Small Wind Energy Systems.
[Added 5-26-2009 ATM, Art. 31]
(1) 
Purpose: To provide for the construction and use of small wind energy systems (SWES) as an alternative energy source to reduce or eliminate the on-site consumption of utility-supplied electricity.
(2) 
Applicability: This section applies to small wind energy systems no greater than 60 kilowatts of rated nameplate capacity constructed as accessory use to the primary use of a property and intended to utilize energy from the wind to provide power to the primary use or a use accessory thereto.
(3) 
Permitted Use: SWES shall be permitted for the applications stated above, provided that they meet the following requirements:
(a) 
Freestanding SWES Height: 120 feet maximum.
(b) 
Rooftop SWES Height: 120 feet maximum, including the height of the structure to which it is attached.
(c) 
Setback: Each wind energy system and its associated equipment shall comply with the building setback provisions of the zoning district in which the facility is located. In addition, to ensure public safety and to protect the interests of neighboring property owners, a wind turbine shall not be erected nearer to any property line than a distance equal to the height of the wind turbine plus an additional ten feet.
(d) 
Noise: SWES shall conform to the provisions of the Department of Environmental Protection's Division of Air Quality Noise Regulations (310 CMR 7.10) A source of sound will be considered to be in violation of the Department's noise regulation if the source:
01) 
Increases the broadband sound level by more than 10 dB(A) above ambient, or
02) 
Produces a "pure tone" condition – when any octave band center frequency sound pressure level exceeds the two adjacent center frequency sound pressure levels by 3 decibels or more.
These criteria are measured both at the property line and at the nearest off site inhabited residence. Ambient is defined as the background A-weighted sound level that is exceeded 90% of the time.
(e) 
Land Clearing, Soil Erosion and Habitat Impacts: Clearing of natural vegetation shall be limited to that which is necessary for the construction, operation and maintenance of the Wind Energy Conversion System and is otherwise prescribed by applicable laws, regulations, and By-Laws.
(f) 
Color and Finish: SWES shall remain painted or finished in the non-reflective, solid, neutral color that was originally applied by the manufacturer.
(g) 
Lighting and Signage:
01) 
Wind turbines shall be lighted only to the extent required by the Federal Aviation Authority (FAA).
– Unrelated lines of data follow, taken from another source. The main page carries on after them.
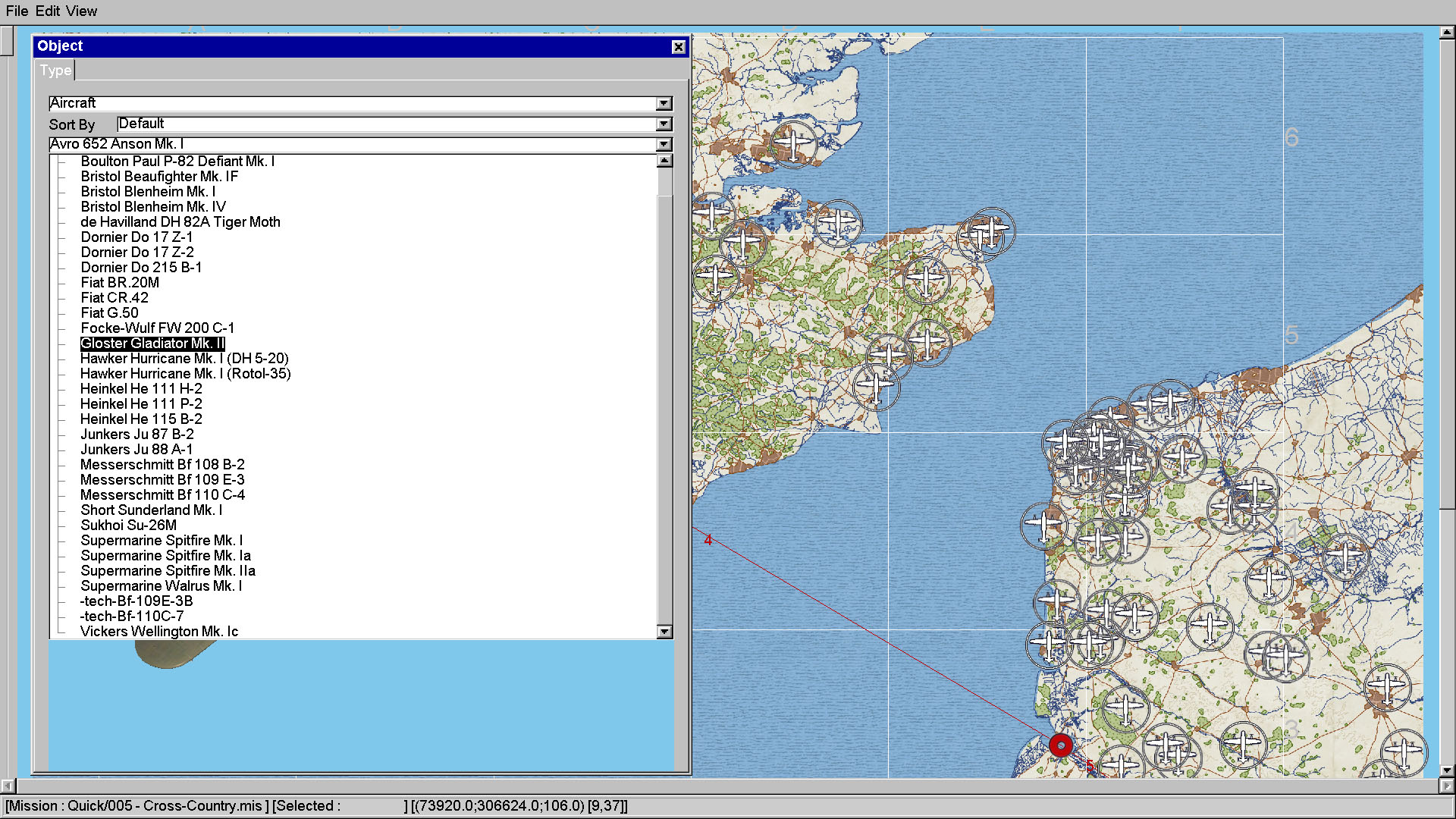Open the Sort By Default dropdown
Image resolution: width=1456 pixels, height=819 pixels.
(x=664, y=124)
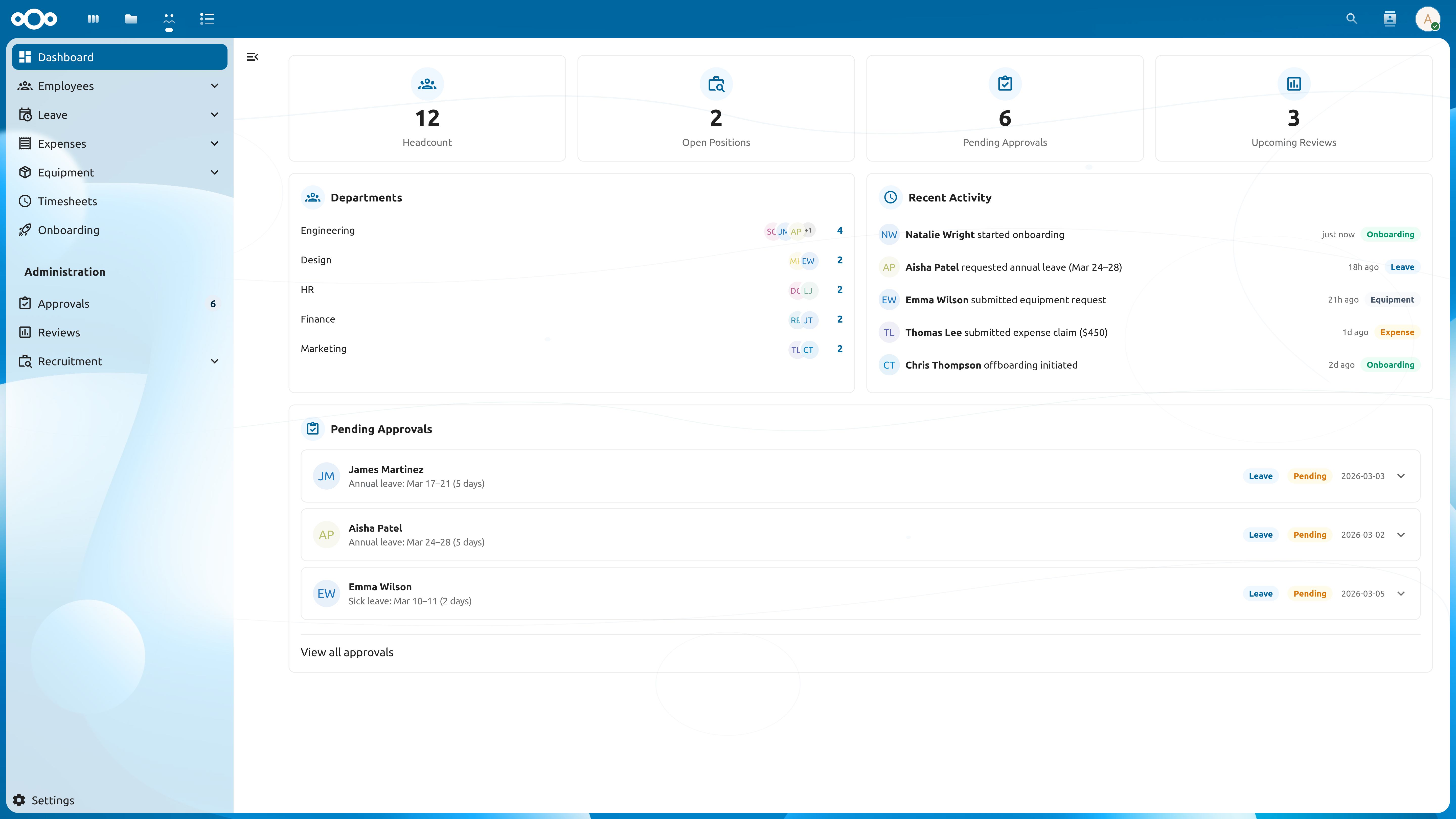Click the Nextcloud logo
1456x819 pixels.
33,19
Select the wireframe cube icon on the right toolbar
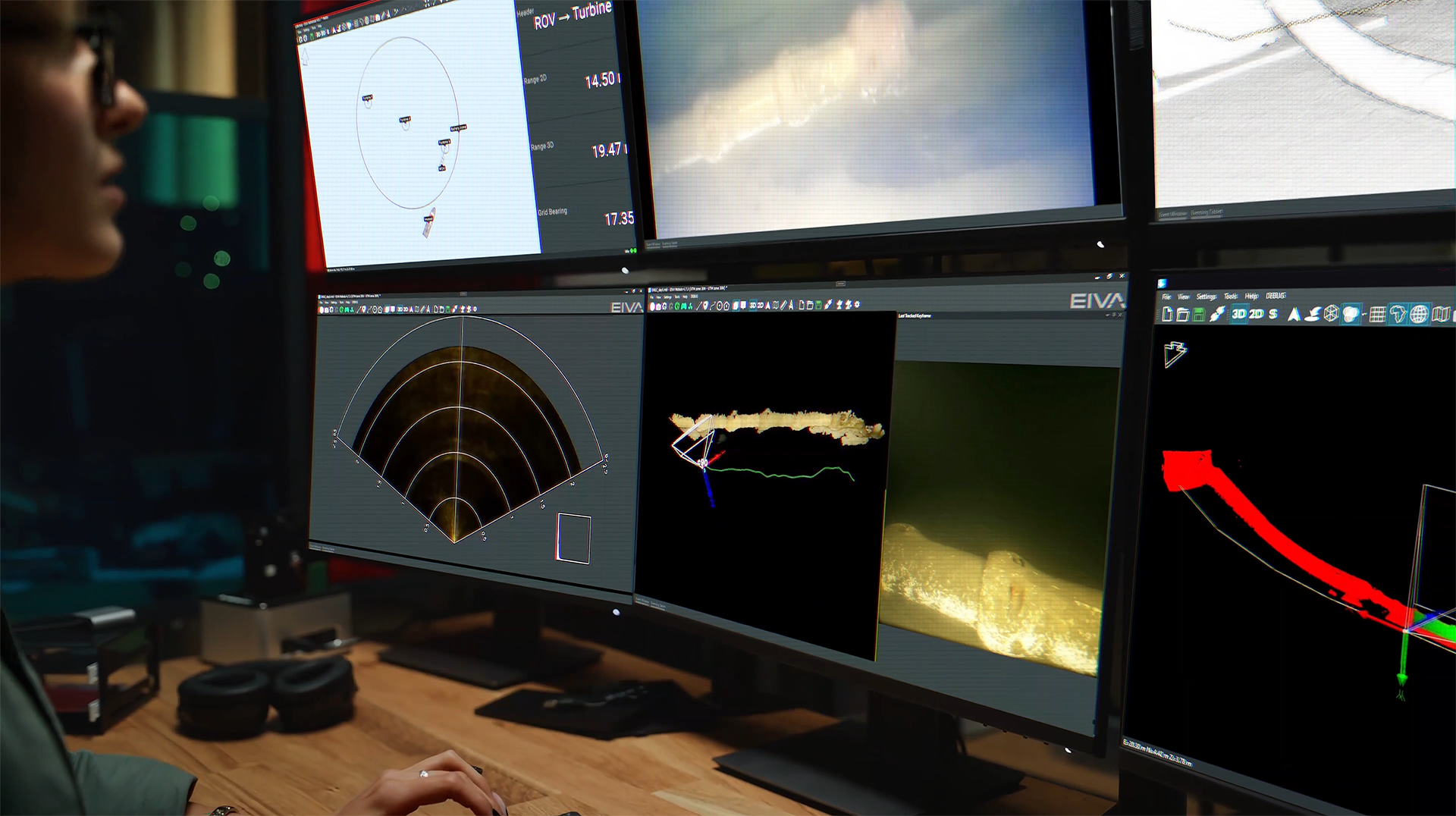 (1331, 313)
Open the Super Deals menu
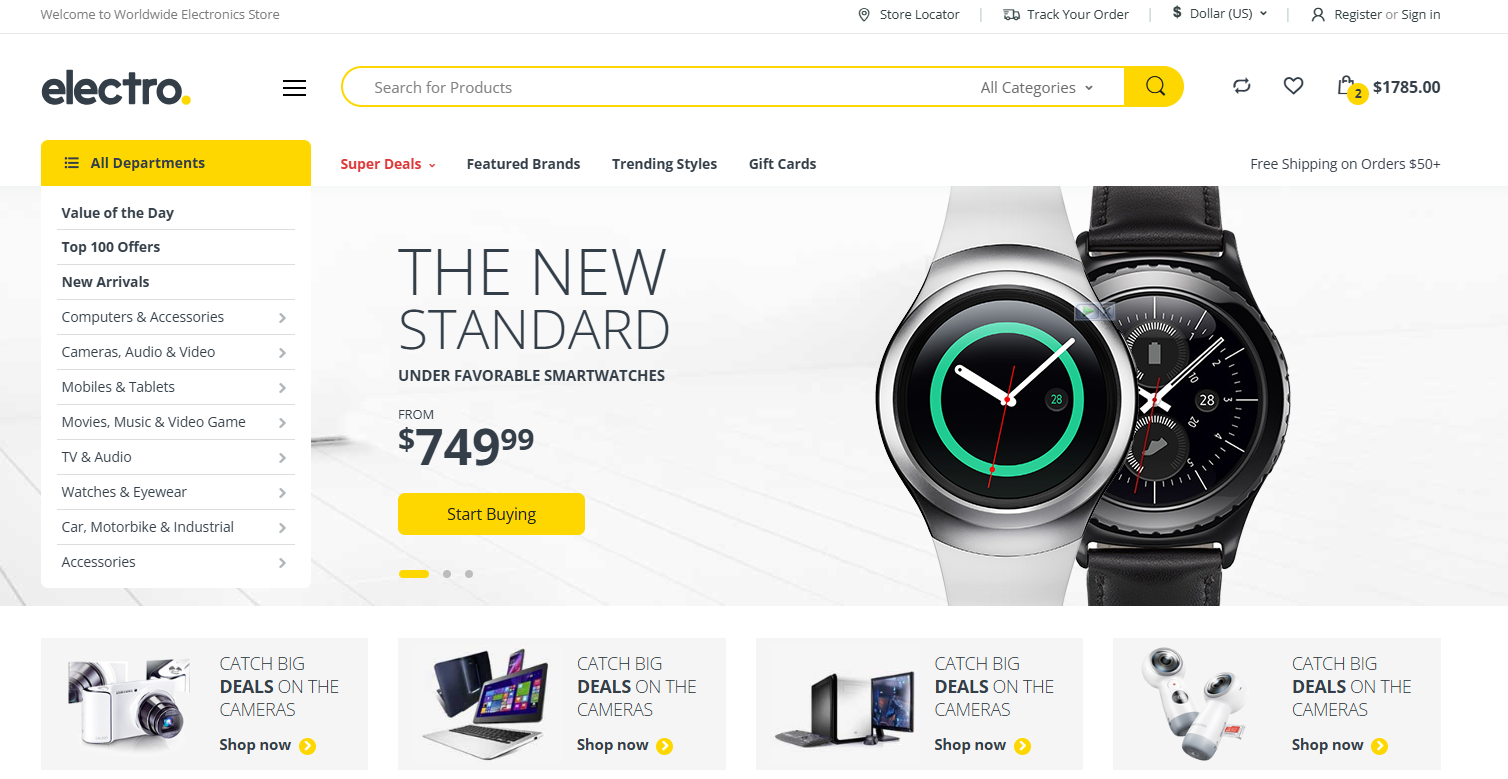 point(388,164)
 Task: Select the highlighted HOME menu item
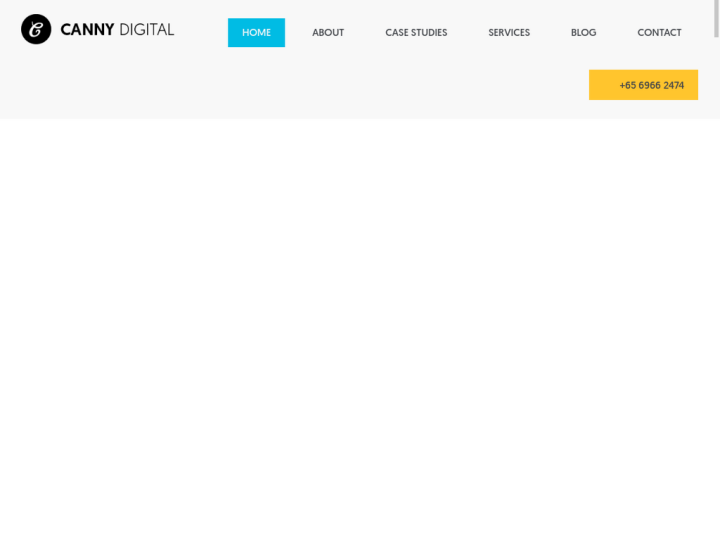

Lighting of other parts of the Wind Energy Conversion System, such as appurtenant structures, shall be limited to that required for safety and operational purposes, and shall be reasonably shielded from abutting properties.
02) 
Signs shall be limited to the manufacturer's "nameplate" and signage needed to identify the property, owner and warn of any danger. Otherwise, all signs shall comply with the requirements of the Town of Newbury's Sign Regulations, § 97-8.
(h) 
Shadowing and Flicker: Small Wind Energy Systems shall be sited in a manner that minimizes shadowing or flicker impacts on abutting properties.
(i) 
Tower and Foundation Design: The design of the tower and any supporting foundations shall be certified by a Professional Structural Engineer registered in the Commonwealth of Massachusetts to be in conformance with the Massachusetts State Building Code (780 CMR).
(j) 
Compliance with FAA Regulations: SWES shall comply with all applicable FAA regulations, including any necessary approvals for installations close to airports.
(k) 
Unauthorized Access: SWES and appurtenant structures shall be designed and constructed to prevent unauthorized access to entry and/or climbing.
(l) 
Maintenance: The property owner shall maintain the SWES in good condition. Maintenance shall include, but is not limited to, painting, structural repairs, and integrity of security measures.
(m) 
Abandonment or Decommissioning: Any above ground components of a SWES which has reached the end of its useful life or has been abandoned or is being decommissioned shall be removed and the site on which it is located shall be returned to the same state it was prior to installation of the SWES.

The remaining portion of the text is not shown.